== Supplied data

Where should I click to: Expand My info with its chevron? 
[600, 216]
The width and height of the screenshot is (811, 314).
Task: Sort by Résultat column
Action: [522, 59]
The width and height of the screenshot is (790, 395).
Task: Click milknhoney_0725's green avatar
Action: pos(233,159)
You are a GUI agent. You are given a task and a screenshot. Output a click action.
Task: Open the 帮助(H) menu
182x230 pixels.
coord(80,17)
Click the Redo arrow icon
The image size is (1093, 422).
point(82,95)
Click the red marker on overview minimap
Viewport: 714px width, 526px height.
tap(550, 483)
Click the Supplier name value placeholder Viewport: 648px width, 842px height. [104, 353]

====
== Supplied data

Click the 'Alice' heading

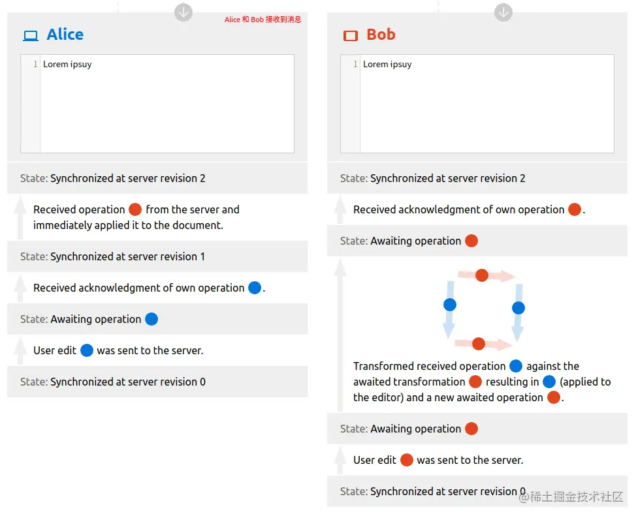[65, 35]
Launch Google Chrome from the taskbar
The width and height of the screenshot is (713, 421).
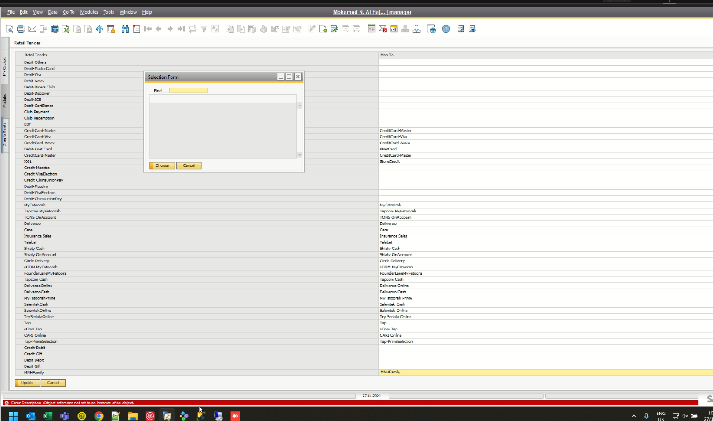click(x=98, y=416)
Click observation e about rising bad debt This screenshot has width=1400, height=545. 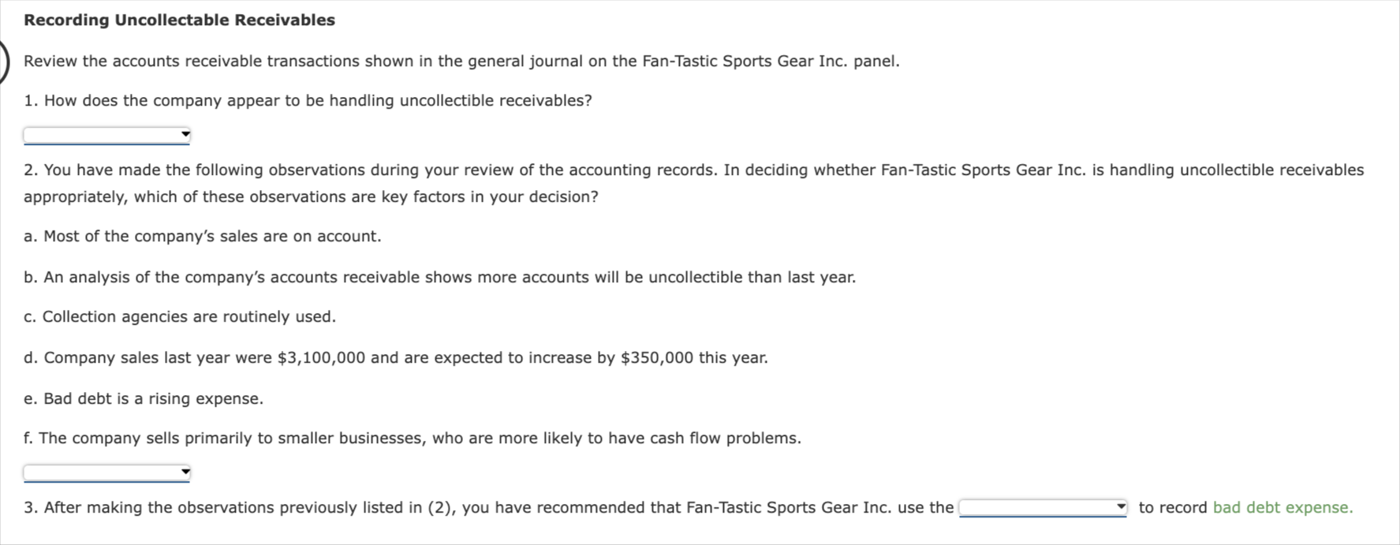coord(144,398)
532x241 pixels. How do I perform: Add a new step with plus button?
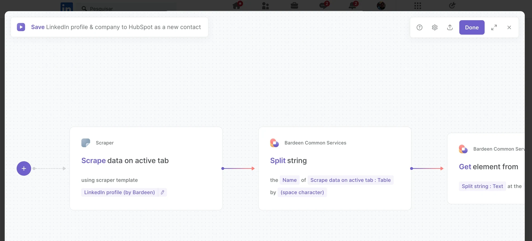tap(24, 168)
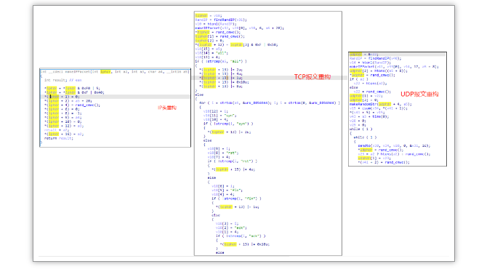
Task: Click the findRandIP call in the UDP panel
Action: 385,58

====
== Supplied data

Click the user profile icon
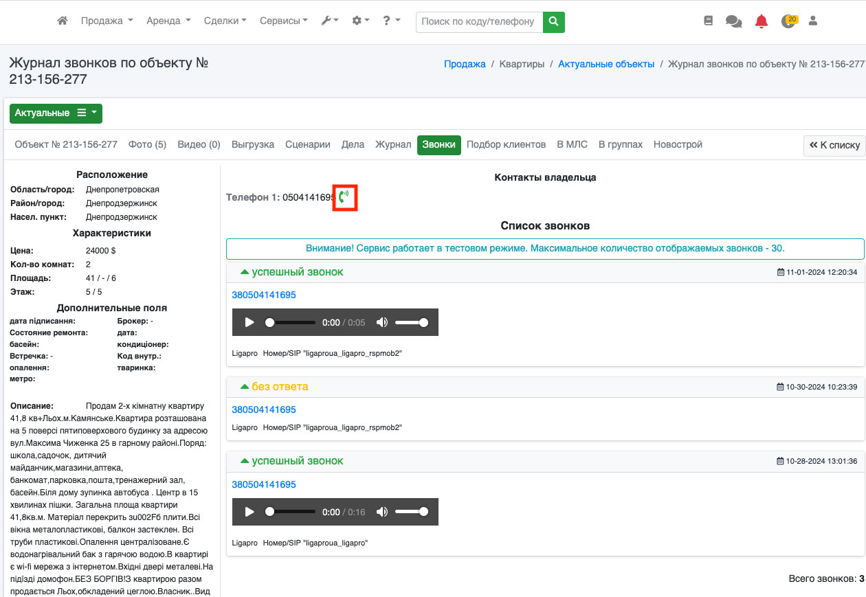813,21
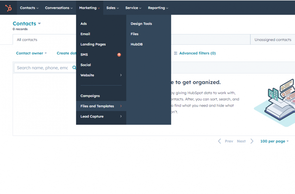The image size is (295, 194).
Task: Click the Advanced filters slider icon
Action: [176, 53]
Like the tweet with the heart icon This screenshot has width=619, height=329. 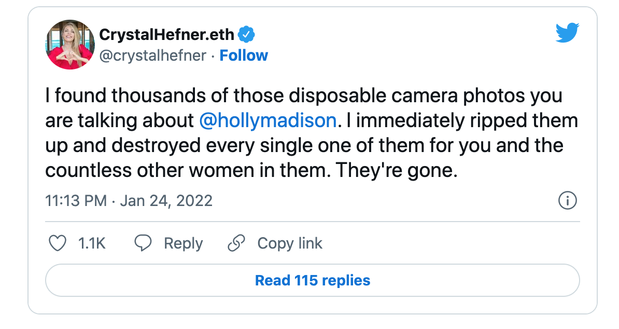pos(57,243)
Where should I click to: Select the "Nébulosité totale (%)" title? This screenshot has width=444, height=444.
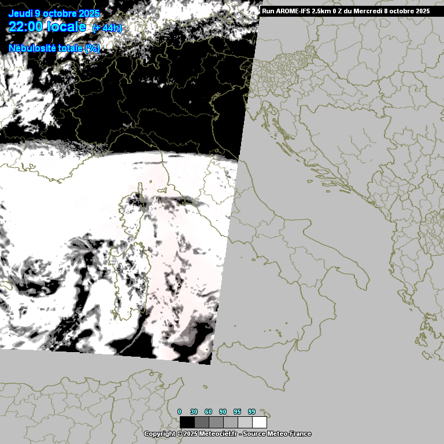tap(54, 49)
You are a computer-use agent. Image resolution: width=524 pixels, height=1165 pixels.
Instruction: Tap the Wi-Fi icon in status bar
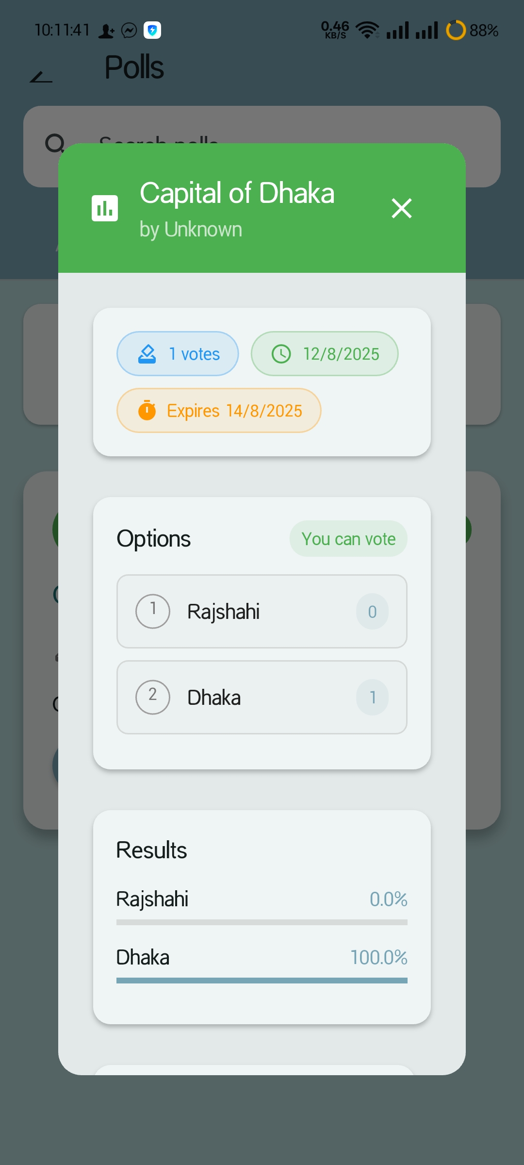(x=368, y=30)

====

## Work to complete
Starting at the line above that holds "You are a GUI" and ending at the line that holds "Click the Supplier", transcribe each line exactly and include no other lines.

## Written answer
You are a GUI agent. You are given a task and a screenshot. Output a click action.
Task: Open the 帮助(H) menu
182x230 pixels.
coord(80,17)
Click the Redo arrow icon
The image size is (1093, 422).
point(82,95)
Click the red marker on overview minimap
Viewport: 714px width, 526px height.
tap(550, 483)
Click the Supplier name value placeholder Viewport: 648px width, 842px height. [104, 353]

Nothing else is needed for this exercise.